Please copy, exactly as they appear below, the lines from the one containing "Screen dimensions: 1108x821" through the one containing "This screenshot has width=1280, height=605.".

########

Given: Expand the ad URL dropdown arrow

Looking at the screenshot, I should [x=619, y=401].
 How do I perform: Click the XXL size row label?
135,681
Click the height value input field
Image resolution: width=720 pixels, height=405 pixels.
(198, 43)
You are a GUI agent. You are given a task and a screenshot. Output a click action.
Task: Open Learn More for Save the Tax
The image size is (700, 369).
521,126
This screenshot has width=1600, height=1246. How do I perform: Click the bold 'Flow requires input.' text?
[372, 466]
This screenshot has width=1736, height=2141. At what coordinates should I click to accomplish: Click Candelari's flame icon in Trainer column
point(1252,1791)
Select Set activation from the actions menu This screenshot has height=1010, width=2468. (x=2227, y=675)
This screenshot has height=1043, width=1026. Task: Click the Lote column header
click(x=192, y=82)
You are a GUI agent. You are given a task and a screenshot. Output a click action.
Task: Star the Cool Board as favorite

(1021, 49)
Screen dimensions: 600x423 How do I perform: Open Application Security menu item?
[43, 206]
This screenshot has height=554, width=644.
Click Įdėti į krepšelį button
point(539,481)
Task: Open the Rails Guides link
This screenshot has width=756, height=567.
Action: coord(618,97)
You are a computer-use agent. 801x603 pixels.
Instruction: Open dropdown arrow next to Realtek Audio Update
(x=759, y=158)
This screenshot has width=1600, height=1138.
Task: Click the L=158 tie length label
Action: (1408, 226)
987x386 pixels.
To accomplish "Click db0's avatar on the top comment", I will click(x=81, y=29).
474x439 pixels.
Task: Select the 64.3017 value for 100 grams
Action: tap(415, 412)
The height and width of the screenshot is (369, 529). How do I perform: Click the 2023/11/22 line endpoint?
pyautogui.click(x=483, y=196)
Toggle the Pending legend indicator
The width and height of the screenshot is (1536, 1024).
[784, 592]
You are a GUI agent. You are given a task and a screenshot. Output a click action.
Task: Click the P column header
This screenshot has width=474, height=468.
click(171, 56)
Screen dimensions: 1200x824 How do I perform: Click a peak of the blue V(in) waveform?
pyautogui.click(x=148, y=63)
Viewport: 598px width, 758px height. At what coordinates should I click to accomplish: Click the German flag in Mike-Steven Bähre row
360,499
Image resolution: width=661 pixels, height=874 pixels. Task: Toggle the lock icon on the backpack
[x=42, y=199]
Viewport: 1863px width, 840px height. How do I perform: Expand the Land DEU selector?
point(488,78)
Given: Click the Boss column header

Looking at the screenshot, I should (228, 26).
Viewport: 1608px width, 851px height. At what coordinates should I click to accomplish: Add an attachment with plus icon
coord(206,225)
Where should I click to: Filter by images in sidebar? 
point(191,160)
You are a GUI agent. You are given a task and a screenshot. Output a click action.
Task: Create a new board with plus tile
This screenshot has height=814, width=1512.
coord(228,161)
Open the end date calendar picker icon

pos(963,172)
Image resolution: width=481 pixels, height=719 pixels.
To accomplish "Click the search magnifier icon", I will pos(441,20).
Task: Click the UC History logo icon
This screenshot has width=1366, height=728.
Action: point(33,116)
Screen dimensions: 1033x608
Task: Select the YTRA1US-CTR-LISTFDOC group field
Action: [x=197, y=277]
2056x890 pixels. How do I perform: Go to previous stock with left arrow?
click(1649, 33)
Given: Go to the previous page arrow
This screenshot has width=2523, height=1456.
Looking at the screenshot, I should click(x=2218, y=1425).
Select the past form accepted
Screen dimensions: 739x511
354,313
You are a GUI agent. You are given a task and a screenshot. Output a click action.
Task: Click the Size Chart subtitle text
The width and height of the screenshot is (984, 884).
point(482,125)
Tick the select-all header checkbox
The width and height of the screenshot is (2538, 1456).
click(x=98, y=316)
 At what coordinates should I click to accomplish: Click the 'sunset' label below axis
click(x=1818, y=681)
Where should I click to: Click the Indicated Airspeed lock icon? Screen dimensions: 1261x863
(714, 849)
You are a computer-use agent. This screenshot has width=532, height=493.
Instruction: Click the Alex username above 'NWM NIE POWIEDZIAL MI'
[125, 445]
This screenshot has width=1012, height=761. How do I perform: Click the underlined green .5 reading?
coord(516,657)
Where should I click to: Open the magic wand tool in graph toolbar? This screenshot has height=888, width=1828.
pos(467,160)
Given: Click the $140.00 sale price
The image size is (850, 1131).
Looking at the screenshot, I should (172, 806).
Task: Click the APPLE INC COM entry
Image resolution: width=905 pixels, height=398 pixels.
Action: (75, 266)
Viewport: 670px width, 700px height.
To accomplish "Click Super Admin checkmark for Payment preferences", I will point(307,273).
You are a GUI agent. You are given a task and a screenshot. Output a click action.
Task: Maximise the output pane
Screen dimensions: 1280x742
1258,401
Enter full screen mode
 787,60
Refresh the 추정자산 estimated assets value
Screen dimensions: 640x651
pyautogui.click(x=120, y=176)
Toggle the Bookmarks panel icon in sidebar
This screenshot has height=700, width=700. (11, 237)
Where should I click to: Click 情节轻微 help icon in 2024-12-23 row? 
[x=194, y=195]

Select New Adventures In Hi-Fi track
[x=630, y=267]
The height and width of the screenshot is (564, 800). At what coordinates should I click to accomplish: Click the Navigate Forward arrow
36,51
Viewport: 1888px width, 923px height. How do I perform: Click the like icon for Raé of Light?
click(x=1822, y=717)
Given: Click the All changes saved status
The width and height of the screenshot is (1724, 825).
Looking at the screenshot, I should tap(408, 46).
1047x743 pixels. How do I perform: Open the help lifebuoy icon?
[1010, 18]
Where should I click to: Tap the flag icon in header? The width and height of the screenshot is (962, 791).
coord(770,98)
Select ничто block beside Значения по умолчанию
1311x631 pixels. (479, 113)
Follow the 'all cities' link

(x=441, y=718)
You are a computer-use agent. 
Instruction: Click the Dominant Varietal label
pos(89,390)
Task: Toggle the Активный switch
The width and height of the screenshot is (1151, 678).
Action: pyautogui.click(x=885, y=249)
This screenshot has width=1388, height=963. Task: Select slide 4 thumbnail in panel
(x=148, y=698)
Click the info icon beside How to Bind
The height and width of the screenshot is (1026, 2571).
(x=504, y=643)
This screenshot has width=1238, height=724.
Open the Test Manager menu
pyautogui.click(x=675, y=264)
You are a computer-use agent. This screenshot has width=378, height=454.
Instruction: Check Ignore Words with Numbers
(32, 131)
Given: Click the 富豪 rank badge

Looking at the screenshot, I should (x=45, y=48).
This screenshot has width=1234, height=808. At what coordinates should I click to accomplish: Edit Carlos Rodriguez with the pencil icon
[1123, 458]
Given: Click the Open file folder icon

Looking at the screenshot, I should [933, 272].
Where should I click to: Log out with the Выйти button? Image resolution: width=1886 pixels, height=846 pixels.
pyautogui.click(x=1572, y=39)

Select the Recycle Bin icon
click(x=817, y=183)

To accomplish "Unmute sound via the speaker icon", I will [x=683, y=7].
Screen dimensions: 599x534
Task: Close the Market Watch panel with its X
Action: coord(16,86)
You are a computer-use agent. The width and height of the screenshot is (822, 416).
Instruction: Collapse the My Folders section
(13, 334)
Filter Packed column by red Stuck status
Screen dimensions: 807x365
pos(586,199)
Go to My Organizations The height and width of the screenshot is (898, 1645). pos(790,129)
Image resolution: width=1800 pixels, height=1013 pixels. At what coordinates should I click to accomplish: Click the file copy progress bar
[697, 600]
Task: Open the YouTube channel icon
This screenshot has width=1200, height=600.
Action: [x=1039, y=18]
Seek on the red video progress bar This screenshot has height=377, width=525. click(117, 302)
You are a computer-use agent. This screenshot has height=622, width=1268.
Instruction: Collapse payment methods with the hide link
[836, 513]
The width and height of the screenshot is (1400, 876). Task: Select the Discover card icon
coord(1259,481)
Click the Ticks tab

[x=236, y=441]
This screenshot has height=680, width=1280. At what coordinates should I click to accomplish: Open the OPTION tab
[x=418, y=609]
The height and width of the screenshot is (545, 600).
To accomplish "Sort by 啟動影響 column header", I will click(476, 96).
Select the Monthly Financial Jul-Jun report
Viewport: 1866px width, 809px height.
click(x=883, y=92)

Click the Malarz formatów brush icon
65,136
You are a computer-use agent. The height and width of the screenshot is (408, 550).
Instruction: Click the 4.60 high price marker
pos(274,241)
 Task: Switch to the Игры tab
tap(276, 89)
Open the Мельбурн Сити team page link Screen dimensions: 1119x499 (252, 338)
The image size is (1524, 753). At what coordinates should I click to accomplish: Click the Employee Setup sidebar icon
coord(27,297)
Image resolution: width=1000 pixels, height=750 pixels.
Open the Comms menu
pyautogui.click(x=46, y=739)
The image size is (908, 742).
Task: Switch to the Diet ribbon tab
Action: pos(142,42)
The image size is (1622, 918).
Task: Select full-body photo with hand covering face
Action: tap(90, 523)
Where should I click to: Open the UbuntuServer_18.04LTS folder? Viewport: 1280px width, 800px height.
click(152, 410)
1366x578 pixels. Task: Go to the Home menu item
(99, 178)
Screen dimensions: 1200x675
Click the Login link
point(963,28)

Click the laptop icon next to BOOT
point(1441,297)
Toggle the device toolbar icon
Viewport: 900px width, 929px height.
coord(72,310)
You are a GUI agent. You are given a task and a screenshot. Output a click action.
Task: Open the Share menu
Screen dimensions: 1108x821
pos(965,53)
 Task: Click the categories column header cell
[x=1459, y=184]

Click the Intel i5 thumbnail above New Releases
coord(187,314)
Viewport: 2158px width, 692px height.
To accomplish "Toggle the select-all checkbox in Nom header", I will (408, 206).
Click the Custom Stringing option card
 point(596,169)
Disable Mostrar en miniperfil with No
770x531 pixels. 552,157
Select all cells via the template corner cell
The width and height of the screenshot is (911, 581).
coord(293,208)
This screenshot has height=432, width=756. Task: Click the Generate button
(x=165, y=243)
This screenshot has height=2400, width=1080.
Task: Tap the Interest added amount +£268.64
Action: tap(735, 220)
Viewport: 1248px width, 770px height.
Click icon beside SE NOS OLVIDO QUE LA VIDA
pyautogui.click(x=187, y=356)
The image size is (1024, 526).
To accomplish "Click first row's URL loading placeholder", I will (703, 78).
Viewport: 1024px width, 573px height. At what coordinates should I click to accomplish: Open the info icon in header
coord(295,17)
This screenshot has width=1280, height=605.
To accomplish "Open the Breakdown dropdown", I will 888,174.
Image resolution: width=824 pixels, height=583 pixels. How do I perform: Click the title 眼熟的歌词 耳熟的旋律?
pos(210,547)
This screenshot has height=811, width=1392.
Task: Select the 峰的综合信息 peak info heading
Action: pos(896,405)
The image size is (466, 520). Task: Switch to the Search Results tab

########

→ Solution to this problem:
Screen dimensions: 1108x821
pos(965,53)
 Task: Click the categories column header cell
[x=1459, y=184]

Click the Intel i5 thumbnail above New Releases
coord(187,314)
Viewport: 2158px width, 692px height.
To accomplish "Toggle the select-all checkbox in Nom header", I will (408, 206).
Click the Custom Stringing option card
 point(596,169)
Disable Mostrar en miniperfil with No
770x531 pixels. 552,157
Select all cells via the template corner cell
The width and height of the screenshot is (911, 581).
coord(293,208)
This screenshot has height=432, width=756. Task: Click the Generate button
(x=165, y=243)
This screenshot has height=2400, width=1080.
Task: Tap the Interest added amount +£268.64
Action: tap(735, 220)
Viewport: 1248px width, 770px height.
Click icon beside SE NOS OLVIDO QUE LA VIDA
pyautogui.click(x=187, y=356)
The image size is (1024, 526).
To accomplish "Click first row's URL loading placeholder", I will (703, 78).
Viewport: 1024px width, 573px height. At what coordinates should I click to accomplish: Open the info icon in header
coord(295,17)
This screenshot has width=1280, height=605.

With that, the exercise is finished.